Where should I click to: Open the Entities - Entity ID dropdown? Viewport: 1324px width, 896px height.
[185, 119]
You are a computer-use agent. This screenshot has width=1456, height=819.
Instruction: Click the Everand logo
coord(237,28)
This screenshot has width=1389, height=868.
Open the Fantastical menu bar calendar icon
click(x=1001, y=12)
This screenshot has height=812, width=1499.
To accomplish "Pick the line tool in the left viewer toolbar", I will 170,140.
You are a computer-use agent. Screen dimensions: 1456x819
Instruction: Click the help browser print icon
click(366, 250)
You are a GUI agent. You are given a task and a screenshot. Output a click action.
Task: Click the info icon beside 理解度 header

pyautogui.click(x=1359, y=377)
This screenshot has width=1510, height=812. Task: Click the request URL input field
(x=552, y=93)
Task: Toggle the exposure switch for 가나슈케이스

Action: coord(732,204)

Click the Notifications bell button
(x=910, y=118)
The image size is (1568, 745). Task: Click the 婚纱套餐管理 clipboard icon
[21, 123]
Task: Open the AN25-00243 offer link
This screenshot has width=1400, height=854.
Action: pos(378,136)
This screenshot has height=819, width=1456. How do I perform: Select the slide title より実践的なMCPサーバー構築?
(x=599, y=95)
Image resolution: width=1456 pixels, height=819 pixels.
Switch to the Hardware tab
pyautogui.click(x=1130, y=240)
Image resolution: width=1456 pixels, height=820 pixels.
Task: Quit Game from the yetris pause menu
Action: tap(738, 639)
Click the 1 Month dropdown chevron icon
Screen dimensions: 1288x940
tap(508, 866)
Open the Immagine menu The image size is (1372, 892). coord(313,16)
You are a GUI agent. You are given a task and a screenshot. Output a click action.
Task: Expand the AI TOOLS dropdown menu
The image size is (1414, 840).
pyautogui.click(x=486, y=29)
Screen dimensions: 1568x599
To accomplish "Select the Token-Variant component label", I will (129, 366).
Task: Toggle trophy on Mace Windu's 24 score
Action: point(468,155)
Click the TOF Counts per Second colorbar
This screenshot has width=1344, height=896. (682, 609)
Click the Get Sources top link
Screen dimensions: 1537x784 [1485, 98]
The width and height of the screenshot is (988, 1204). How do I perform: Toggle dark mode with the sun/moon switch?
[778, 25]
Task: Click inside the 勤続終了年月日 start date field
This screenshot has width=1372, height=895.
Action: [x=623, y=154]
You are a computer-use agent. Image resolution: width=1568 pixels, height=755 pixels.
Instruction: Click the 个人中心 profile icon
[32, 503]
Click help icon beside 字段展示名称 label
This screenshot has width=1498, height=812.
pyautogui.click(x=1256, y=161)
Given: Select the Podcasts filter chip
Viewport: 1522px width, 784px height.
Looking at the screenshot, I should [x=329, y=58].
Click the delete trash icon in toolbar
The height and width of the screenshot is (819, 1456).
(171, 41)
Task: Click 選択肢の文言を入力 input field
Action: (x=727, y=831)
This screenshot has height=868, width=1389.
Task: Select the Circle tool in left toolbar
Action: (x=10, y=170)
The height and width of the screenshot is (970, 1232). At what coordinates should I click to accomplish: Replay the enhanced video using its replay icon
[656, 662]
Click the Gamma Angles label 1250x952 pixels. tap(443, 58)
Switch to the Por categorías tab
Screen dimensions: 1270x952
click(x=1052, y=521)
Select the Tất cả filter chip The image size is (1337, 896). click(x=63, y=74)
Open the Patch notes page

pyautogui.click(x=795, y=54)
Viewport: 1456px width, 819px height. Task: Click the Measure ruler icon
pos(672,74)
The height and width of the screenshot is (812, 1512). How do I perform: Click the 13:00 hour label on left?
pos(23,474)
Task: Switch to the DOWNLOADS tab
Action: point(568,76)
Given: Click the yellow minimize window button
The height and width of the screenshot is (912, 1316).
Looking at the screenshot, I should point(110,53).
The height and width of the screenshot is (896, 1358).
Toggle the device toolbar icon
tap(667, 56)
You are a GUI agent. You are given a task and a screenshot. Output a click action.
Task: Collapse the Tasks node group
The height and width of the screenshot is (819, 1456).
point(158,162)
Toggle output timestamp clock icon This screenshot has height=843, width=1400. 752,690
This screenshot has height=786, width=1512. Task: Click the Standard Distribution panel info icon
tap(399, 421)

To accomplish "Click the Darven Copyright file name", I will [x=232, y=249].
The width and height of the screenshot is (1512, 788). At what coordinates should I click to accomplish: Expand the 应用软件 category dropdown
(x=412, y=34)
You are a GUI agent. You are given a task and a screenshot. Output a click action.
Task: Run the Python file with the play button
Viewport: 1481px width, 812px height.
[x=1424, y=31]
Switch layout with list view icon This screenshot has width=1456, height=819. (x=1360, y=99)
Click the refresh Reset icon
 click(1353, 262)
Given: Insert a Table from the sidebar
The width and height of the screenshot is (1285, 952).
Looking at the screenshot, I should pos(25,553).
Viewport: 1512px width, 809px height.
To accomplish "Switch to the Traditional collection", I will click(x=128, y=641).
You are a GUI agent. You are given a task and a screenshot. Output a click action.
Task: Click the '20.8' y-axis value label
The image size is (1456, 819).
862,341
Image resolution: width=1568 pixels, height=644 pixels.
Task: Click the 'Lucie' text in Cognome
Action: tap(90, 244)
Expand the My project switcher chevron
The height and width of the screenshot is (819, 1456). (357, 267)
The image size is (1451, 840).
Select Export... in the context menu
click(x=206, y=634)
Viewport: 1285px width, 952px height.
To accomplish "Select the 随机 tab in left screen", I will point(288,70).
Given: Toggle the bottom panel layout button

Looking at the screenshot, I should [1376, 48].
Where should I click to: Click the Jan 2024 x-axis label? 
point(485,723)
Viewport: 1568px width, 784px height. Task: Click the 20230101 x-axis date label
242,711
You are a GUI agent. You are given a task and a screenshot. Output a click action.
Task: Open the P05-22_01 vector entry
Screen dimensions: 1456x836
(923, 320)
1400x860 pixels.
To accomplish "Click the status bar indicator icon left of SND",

## ASSIGNMENT
A verbatim copy of all the entries is the expected result.

## WRITTEN SOLUTION
Where should I click to: Open the Entities - Entity ID dropdown? Viewport: 1324px width, 896px height.
[185, 119]
You are a computer-use agent. This screenshot has width=1456, height=819.
Instruction: Click the Everand logo
coord(237,28)
This screenshot has width=1389, height=868.
Open the Fantastical menu bar calendar icon
click(x=1001, y=12)
This screenshot has height=812, width=1499.
To accomplish "Pick the line tool in the left viewer toolbar", I will 170,140.
You are a computer-use agent. Screen dimensions: 1456x819
Instruction: Click the help browser print icon
click(366, 250)
You are a GUI agent. You are given a task and a screenshot. Output a click action.
Task: Click the info icon beside 理解度 header

pyautogui.click(x=1359, y=377)
This screenshot has width=1510, height=812. Task: Click the request URL input field
(x=552, y=93)
Task: Toggle the exposure switch for 가나슈케이스

Action: coord(732,204)

Click the Notifications bell button
(x=910, y=118)
The image size is (1568, 745). Task: Click the 婚纱套餐管理 clipboard icon
[21, 123]
Task: Open the AN25-00243 offer link
This screenshot has width=1400, height=854.
Action: pos(378,136)
This screenshot has height=819, width=1456. How do I perform: Select the slide title より実践的なMCPサーバー構築?
(x=599, y=95)
Image resolution: width=1456 pixels, height=819 pixels.
Switch to the Hardware tab
pyautogui.click(x=1130, y=240)
Image resolution: width=1456 pixels, height=820 pixels.
Task: Quit Game from the yetris pause menu
Action: tap(738, 639)
Click the 1 Month dropdown chevron icon
Screen dimensions: 1288x940
tap(508, 866)
Open the Immagine menu The image size is (1372, 892). coord(313,16)
You are a GUI agent. You are given a task and a screenshot. Output a click action.
Task: Expand the AI TOOLS dropdown menu
The image size is (1414, 840).
pyautogui.click(x=486, y=29)
Screen dimensions: 1568x599
To accomplish "Select the Token-Variant component label", I will (129, 366).
Task: Toggle trophy on Mace Windu's 24 score
Action: point(468,155)
Click the TOF Counts per Second colorbar
This screenshot has width=1344, height=896. (682, 609)
Click the Get Sources top link
Screen dimensions: 1537x784 [1485, 98]
The width and height of the screenshot is (988, 1204). How do I perform: Toggle dark mode with the sun/moon switch?
[778, 25]
Task: Click inside the 勤続終了年月日 start date field
This screenshot has width=1372, height=895.
Action: [x=623, y=154]
You are a computer-use agent. Image resolution: width=1568 pixels, height=755 pixels.
Instruction: Click the 个人中心 profile icon
[32, 503]
Click help icon beside 字段展示名称 label
This screenshot has width=1498, height=812.
pyautogui.click(x=1256, y=161)
Given: Select the Podcasts filter chip
Viewport: 1522px width, 784px height.
Looking at the screenshot, I should [x=329, y=58].
Click the delete trash icon in toolbar
The height and width of the screenshot is (819, 1456).
(171, 41)
Task: Click 選択肢の文言を入力 input field
Action: (x=727, y=831)
This screenshot has height=868, width=1389.
Task: Select the Circle tool in left toolbar
Action: (x=10, y=170)
The height and width of the screenshot is (970, 1232). At what coordinates should I click to accomplish: Replay the enhanced video using its replay icon
[656, 662]
Click the Gamma Angles label 1250x952 pixels. tap(443, 58)
Switch to the Por categorías tab
Screen dimensions: 1270x952
click(x=1052, y=521)
Select the Tất cả filter chip The image size is (1337, 896). click(x=63, y=74)
Open the Patch notes page

pyautogui.click(x=795, y=54)
Viewport: 1456px width, 819px height. Task: Click the Measure ruler icon
pos(672,74)
The height and width of the screenshot is (812, 1512). How do I perform: Click the 13:00 hour label on left?
pos(23,474)
Task: Switch to the DOWNLOADS tab
Action: point(568,76)
Given: Click the yellow minimize window button
The height and width of the screenshot is (912, 1316).
Looking at the screenshot, I should point(110,53).
The height and width of the screenshot is (896, 1358).
Toggle the device toolbar icon
tap(667, 56)
You are a GUI agent. You are given a task and a screenshot. Output a click action.
Task: Collapse the Tasks node group
The height and width of the screenshot is (819, 1456).
point(158,162)
Toggle output timestamp clock icon This screenshot has height=843, width=1400. 752,690
This screenshot has height=786, width=1512. Task: Click the Standard Distribution panel info icon
tap(399, 421)

To accomplish "Click the Darven Copyright file name", I will [x=232, y=249].
The width and height of the screenshot is (1512, 788). At what coordinates should I click to accomplish: Expand the 应用软件 category dropdown
(x=412, y=34)
You are a GUI agent. You are given a task and a screenshot. Output a click action.
Task: Run the Python file with the play button
Viewport: 1481px width, 812px height.
[x=1424, y=31]
Switch layout with list view icon This screenshot has width=1456, height=819. (x=1360, y=99)
Click the refresh Reset icon
 click(1353, 262)
Given: Insert a Table from the sidebar
The width and height of the screenshot is (1285, 952).
Looking at the screenshot, I should pos(25,553).
Viewport: 1512px width, 809px height.
To accomplish "Switch to the Traditional collection", I will click(x=128, y=641).
You are a GUI agent. You are given a task and a screenshot. Output a click action.
Task: Click the '20.8' y-axis value label
The image size is (1456, 819).
862,341
Image resolution: width=1568 pixels, height=644 pixels.
Task: Click the 'Lucie' text in Cognome
Action: tap(90, 244)
Expand the My project switcher chevron
The height and width of the screenshot is (819, 1456). (357, 267)
The image size is (1451, 840).
Select Export... in the context menu
click(x=206, y=634)
Viewport: 1285px width, 952px height.
To accomplish "Select the 随机 tab in left screen", I will point(288,70).
Given: Toggle the bottom panel layout button

Looking at the screenshot, I should [1376, 48].
Where should I click to: Click the Jan 2024 x-axis label? 
point(485,723)
Viewport: 1568px width, 784px height. Task: Click the 20230101 x-axis date label
242,711
You are a GUI agent. You are given a task and a screenshot. Output a click action.
Task: Open the P05-22_01 vector entry
Screen dimensions: 1456x836
(923, 320)
1400x860 pixels.
To accomplish "Click the status bar indicator icon left of SND",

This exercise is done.